Bio: Cristian Sminchisescu is a Professor in the Department of Mathematics, Faculty of Engineering, at Lund University. He has obtained a doctorate in computer science and applied mathematics with specialization in imagining, vision and robotics at INRIA, France, under an Eiffel excellence doctoral fellowship, and has done postdoctoral research in the Artificial intelligence Laboratory at the University of Toronto. He holds a Professor equivalent title at the Romanian Academy and a Professor rank, status appointment at Toronto, and conducts research at both institutions. During 2004-07, he has been a Faculty member at the Toyota Technological Institute, a philanthropically endowed computer science institute located at the University of Chicago, and during 2007-2012 on the Faculty of the Institute for Numerical Simulation in the Mathematics Department at Bonn University. He is a member of the Editorial Board (Associate Editor) of IEEE Transactions for Pattern Analysis and Machine Intelligence (PAMI). He has offered tutorials on 3d tracking, recognition and optimization at ICCV and CVPR, the Chicago Machine Learning Summer School, the AEFRAI Vision School in Barcelona, and the Computer Vision summer school at ETH in Zurich. Over time, his work has been funded by the United States National Science Foundation, the Romanian Science Foundation, the German Science Foundation, and the European Commission, under a Marie Curie Excellence Grant. Cristian Sminchisescu’s research goal is to train computers to `see’ and interact with the world seamlessly, as humans do. His research interests are in the area of computer vision (articulated objects, 3d reconstruction, segmentation, and object and action recognition) and machine learning (optimization and sampling algorithms, structured prediction, sparse approximations and kernel methods).
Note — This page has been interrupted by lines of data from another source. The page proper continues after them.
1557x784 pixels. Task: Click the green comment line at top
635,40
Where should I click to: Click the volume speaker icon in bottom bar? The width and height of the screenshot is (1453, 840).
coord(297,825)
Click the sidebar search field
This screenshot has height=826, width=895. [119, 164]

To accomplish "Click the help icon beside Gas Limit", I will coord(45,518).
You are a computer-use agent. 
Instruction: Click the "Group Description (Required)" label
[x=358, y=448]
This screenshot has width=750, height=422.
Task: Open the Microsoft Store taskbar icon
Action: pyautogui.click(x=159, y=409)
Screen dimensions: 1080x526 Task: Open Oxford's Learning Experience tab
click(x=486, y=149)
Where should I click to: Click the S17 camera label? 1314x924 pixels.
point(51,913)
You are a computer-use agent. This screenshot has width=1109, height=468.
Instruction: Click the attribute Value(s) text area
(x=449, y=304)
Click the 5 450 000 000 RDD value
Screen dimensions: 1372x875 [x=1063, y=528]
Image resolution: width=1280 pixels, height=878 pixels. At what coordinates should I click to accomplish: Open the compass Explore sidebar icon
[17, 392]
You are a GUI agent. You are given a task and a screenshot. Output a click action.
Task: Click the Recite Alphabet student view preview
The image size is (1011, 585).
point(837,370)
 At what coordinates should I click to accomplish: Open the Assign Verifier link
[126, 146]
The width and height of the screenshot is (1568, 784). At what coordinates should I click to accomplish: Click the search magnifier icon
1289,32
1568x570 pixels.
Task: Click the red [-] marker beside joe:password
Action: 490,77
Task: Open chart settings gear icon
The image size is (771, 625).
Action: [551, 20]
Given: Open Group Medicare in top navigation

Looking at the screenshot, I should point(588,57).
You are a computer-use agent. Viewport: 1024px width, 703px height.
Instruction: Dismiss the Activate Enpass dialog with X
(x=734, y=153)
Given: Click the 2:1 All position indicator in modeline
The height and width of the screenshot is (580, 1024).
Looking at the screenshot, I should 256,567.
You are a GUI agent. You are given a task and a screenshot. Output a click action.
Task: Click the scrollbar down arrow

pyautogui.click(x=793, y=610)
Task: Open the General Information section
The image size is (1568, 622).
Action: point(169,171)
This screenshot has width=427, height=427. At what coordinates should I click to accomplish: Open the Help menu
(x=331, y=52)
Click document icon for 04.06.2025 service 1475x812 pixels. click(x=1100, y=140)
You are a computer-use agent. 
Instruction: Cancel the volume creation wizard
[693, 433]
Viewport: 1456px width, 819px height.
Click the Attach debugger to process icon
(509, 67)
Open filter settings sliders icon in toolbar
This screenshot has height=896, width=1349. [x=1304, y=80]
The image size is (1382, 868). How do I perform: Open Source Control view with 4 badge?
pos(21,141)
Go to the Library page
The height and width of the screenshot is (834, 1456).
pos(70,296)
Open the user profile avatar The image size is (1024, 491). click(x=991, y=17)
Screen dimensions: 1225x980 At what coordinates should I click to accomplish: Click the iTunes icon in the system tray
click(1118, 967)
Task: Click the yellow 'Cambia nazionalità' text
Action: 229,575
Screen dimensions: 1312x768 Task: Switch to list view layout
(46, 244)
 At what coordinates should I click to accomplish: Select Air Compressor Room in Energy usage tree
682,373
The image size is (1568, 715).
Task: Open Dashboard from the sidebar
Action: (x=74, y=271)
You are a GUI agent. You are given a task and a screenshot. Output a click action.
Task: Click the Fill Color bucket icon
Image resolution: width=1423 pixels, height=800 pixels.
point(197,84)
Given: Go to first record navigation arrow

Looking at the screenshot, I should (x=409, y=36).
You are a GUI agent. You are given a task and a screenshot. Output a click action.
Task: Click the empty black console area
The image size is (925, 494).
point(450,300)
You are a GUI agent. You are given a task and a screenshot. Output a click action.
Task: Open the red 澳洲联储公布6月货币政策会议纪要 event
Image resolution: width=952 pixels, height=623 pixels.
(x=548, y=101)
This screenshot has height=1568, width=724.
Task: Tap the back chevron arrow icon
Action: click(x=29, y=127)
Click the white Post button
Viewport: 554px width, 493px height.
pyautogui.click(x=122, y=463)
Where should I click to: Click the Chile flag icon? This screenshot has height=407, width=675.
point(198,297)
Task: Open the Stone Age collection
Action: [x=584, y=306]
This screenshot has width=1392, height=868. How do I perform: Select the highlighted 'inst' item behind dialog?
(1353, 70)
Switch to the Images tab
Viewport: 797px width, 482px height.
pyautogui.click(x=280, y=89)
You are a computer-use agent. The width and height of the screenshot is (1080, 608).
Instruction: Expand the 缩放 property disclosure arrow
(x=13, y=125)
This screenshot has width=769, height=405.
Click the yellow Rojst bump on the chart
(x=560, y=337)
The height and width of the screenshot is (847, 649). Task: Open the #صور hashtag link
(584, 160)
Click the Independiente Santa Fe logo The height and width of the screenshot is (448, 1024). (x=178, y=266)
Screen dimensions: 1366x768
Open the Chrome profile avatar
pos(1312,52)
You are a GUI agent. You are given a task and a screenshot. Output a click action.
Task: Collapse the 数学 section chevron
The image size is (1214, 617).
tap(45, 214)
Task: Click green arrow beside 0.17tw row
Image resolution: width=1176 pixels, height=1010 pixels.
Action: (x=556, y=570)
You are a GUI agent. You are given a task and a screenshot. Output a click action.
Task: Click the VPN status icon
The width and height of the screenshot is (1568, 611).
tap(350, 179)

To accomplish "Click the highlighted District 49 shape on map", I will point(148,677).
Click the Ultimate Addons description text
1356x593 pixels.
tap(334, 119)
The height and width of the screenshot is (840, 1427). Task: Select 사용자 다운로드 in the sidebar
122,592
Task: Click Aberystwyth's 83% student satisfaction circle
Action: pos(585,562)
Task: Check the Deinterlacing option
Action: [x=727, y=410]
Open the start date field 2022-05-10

Abstract: I will give an overview our recent work on semantic visual interpretation based on image segmentation techniques. Differently from existing bag-of-words or regular-grid description methods that bypass image segmentation entirely, and unlike methods that segment images and recognize objects by detecting known object parts or fusing superpixel maps by means of random field models, we will explore interpretation strategies based on multiple figure-ground segmentations. Central to our approach is a recent combinatorial parametric max flow methodology (CPMC) that can explore, exactly, a large space of object layout hypotheses constrained at different image locations and spatial scales, in polynomial time. Once a potentially large ensemble of such hypotheses is obtained, we show that it is possible to distill and diversify a pool of a few hundred elements, at minimal loss of accuracy, by training category-independent models to predict how well each segment hypothesis exhibits real world regularities based on mid-level properties like boundary smoothness, Euler-number or convexity. I will show that such a simple combinatorial strategy operating on only low-level and mid-level features can generate segments that cover entire objects or parts in images with high probability and good accuracy, as empirically measured on most existing segmentation benchmarks. Moreover, the figure-ground segment pool can be now used within a sliding-segment- as opposed to sliding window – strategy, and in conjunction with second-order pooled region descriptions, for object detection, semantic segmentation or monocular 3d human pose reconstruction. A proof of concept system based on such principles has been demonstrated in the PASCAL VOC semantic segmentation challenge where it was top-ranked over the past four editions.

Joint work with J. Carreira, A. Ion, C. Ionescu, F. Li.